Lay out the lines of the listing from the line containing "The width and height of the screenshot is (623, 450)." through the end of the listing, inclusive, as a JSON list of strings with one string per line and blank lines omitted.

[Supplied material — start]

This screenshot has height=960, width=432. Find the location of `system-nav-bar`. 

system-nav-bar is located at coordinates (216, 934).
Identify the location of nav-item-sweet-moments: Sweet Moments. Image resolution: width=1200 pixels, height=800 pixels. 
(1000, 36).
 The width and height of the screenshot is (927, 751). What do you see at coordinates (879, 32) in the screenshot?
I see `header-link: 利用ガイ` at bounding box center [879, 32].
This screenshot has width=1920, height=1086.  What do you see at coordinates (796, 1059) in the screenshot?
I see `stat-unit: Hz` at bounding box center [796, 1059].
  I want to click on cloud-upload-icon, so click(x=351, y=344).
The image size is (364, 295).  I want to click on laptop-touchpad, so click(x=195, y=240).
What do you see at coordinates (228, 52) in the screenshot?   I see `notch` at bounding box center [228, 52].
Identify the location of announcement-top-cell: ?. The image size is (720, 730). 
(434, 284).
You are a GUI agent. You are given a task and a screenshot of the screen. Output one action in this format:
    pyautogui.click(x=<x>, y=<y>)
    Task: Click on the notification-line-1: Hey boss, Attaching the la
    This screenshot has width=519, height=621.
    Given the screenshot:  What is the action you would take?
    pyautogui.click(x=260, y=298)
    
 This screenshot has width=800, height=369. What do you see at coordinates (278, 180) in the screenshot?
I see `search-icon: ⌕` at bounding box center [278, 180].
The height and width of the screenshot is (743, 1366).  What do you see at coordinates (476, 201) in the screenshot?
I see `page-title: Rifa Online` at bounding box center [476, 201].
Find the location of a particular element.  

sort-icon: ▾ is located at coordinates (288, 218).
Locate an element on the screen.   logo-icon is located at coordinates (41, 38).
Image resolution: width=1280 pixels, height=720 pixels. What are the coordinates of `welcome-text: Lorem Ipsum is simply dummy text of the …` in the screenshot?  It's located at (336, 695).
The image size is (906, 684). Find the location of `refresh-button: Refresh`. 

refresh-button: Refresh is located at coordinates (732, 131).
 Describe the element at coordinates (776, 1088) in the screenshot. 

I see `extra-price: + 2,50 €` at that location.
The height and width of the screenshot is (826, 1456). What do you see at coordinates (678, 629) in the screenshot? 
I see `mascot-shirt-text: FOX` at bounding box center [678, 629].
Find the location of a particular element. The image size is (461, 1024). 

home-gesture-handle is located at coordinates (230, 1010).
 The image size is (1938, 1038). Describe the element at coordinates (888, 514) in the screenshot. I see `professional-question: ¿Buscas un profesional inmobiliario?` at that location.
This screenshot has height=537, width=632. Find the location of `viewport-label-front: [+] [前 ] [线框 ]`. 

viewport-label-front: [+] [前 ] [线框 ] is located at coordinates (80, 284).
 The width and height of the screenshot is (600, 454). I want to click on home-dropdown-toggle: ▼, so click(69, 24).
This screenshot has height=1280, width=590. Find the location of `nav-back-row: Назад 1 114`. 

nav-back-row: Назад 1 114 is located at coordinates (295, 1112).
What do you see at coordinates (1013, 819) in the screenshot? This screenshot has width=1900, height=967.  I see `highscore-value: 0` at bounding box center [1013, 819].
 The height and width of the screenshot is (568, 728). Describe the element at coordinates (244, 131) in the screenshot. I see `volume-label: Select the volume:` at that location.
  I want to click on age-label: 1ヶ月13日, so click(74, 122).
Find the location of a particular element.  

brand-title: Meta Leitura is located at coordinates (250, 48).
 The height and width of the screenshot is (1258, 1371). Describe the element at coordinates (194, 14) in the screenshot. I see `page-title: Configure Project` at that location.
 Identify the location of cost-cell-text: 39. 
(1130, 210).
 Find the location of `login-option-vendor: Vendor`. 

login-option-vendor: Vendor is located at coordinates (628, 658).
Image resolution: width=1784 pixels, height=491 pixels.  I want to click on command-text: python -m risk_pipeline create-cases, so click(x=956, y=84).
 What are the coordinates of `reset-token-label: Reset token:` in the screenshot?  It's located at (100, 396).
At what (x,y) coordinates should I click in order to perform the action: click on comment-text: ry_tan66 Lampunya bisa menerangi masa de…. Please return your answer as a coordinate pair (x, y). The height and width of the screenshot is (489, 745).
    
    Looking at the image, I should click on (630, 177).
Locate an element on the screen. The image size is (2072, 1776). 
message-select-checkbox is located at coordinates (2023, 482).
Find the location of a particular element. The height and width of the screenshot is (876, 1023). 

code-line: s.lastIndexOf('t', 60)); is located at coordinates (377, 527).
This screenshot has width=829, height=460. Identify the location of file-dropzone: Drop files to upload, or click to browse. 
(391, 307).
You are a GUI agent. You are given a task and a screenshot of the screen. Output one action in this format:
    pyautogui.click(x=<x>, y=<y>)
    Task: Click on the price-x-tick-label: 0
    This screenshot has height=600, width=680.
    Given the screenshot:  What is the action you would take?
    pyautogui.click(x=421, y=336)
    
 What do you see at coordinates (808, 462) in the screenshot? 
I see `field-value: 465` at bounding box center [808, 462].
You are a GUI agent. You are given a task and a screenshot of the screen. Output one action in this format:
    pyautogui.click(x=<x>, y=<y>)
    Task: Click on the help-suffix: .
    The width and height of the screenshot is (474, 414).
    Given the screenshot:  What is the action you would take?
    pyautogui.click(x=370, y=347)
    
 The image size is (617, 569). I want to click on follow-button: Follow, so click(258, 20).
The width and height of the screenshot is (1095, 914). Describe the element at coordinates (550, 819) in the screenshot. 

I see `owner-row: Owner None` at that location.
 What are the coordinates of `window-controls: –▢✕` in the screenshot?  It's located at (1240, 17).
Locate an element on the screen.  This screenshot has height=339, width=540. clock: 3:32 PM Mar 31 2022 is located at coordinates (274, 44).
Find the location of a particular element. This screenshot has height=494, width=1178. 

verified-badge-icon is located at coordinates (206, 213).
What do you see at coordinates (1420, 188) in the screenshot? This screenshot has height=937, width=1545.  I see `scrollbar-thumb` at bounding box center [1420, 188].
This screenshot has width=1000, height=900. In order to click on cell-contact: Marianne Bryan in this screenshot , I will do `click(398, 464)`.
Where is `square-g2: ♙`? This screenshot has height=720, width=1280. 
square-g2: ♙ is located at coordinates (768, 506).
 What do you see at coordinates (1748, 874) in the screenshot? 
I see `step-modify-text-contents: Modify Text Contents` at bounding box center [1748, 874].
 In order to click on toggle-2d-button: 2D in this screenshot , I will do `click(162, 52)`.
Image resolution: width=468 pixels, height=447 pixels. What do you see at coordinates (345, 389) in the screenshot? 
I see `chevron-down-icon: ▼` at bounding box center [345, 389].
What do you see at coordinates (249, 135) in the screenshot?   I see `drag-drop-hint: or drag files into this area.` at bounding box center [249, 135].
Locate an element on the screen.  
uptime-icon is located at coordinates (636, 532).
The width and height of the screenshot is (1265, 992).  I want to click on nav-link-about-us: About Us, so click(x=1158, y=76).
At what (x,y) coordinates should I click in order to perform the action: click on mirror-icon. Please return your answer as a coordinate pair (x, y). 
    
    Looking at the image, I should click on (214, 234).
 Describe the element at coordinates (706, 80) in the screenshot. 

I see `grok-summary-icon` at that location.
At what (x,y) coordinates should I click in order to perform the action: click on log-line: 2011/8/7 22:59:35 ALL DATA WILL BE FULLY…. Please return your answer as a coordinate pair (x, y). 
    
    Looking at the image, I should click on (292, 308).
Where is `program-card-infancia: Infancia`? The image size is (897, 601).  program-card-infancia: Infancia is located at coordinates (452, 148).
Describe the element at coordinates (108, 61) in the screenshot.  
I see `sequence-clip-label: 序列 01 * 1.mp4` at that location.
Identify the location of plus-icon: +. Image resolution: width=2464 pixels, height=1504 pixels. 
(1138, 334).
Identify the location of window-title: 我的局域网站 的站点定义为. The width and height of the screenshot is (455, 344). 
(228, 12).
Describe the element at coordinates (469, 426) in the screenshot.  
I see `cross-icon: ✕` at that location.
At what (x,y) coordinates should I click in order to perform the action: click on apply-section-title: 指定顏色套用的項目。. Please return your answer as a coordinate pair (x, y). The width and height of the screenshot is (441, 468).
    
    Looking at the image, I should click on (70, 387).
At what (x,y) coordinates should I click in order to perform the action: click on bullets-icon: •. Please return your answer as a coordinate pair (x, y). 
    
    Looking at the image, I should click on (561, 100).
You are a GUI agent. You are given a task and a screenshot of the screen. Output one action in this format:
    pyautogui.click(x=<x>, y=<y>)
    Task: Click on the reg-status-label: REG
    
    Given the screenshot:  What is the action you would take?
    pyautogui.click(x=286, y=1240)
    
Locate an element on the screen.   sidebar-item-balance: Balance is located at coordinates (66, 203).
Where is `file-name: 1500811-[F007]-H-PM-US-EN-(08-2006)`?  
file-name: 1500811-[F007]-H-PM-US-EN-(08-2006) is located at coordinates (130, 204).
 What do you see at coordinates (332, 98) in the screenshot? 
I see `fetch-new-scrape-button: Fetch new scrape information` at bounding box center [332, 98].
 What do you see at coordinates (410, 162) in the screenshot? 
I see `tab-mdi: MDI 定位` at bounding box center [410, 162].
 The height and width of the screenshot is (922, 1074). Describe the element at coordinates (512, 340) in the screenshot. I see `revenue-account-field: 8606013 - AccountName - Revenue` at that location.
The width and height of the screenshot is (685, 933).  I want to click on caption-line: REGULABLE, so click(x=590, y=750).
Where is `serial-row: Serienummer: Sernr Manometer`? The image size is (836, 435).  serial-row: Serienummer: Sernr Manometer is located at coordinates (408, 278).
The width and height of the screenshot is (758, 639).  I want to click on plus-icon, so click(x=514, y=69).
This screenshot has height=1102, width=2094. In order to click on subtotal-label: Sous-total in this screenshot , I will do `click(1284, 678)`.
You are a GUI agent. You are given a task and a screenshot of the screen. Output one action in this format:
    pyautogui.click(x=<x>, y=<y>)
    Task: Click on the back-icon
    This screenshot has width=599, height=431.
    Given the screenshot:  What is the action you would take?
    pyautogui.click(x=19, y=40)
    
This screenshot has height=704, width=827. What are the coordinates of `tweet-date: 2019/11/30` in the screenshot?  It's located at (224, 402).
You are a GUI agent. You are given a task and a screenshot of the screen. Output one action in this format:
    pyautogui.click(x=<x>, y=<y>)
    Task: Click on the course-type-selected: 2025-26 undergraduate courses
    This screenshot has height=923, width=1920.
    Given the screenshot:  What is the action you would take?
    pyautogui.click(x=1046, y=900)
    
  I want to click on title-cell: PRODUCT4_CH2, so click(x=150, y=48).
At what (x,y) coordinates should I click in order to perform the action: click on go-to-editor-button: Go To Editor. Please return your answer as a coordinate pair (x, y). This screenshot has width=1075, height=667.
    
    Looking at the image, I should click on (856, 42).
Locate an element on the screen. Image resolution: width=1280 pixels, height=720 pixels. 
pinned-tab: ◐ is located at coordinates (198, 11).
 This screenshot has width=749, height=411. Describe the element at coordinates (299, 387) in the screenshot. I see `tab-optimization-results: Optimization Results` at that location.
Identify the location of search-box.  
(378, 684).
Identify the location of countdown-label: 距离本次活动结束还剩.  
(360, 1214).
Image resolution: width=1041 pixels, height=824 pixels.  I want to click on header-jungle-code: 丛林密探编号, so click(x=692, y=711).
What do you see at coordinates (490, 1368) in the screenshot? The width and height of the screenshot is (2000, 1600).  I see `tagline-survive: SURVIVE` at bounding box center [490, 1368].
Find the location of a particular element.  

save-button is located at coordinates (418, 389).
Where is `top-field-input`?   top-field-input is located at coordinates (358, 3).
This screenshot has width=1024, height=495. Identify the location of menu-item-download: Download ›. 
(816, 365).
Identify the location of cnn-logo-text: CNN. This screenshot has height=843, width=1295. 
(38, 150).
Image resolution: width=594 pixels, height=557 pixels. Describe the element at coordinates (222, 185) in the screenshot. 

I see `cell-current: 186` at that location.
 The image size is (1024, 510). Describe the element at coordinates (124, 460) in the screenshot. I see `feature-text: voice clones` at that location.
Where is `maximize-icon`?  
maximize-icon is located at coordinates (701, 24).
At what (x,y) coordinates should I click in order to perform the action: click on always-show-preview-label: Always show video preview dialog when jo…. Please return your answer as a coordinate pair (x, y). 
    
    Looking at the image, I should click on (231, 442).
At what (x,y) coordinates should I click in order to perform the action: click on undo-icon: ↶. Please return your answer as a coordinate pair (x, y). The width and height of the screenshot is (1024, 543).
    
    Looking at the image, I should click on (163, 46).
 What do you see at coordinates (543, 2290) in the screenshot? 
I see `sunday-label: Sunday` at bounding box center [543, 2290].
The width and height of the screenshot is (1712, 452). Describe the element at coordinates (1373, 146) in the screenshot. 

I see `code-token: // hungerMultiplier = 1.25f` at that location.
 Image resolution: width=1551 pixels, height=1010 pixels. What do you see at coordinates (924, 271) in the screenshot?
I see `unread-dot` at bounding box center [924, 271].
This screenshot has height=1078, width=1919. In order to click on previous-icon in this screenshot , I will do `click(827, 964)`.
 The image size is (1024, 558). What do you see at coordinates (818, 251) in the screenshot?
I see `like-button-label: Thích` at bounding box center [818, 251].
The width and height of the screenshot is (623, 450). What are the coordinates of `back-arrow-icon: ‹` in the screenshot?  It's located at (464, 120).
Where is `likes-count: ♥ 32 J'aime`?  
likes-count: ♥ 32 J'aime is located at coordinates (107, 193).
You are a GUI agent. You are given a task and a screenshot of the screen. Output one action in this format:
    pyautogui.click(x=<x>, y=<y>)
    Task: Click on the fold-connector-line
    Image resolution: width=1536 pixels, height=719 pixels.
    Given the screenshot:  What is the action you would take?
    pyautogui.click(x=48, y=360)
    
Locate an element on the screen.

[Supplied material — finish]

> Solution for this task:
[
  "The width and height of the screenshot is (623, 450). What are the coordinates of `back-arrow-icon: ‹` in the screenshot?  It's located at (464, 120).",
  "Where is `likes-count: ♥ 32 J'aime`?  ",
  "likes-count: ♥ 32 J'aime is located at coordinates (107, 193).",
  "You are a GUI agent. You are given a task and a screenshot of the screen. Output one action in this format:",
  "    pyautogui.click(x=<x>, y=<y>)",
  "    Task: Click on the fold-connector-line",
  "    Image resolution: width=1536 pixels, height=719 pixels.",
  "    Given the screenshot:  What is the action you would take?",
  "    pyautogui.click(x=48, y=360)",
  "Locate an element on the screen."
]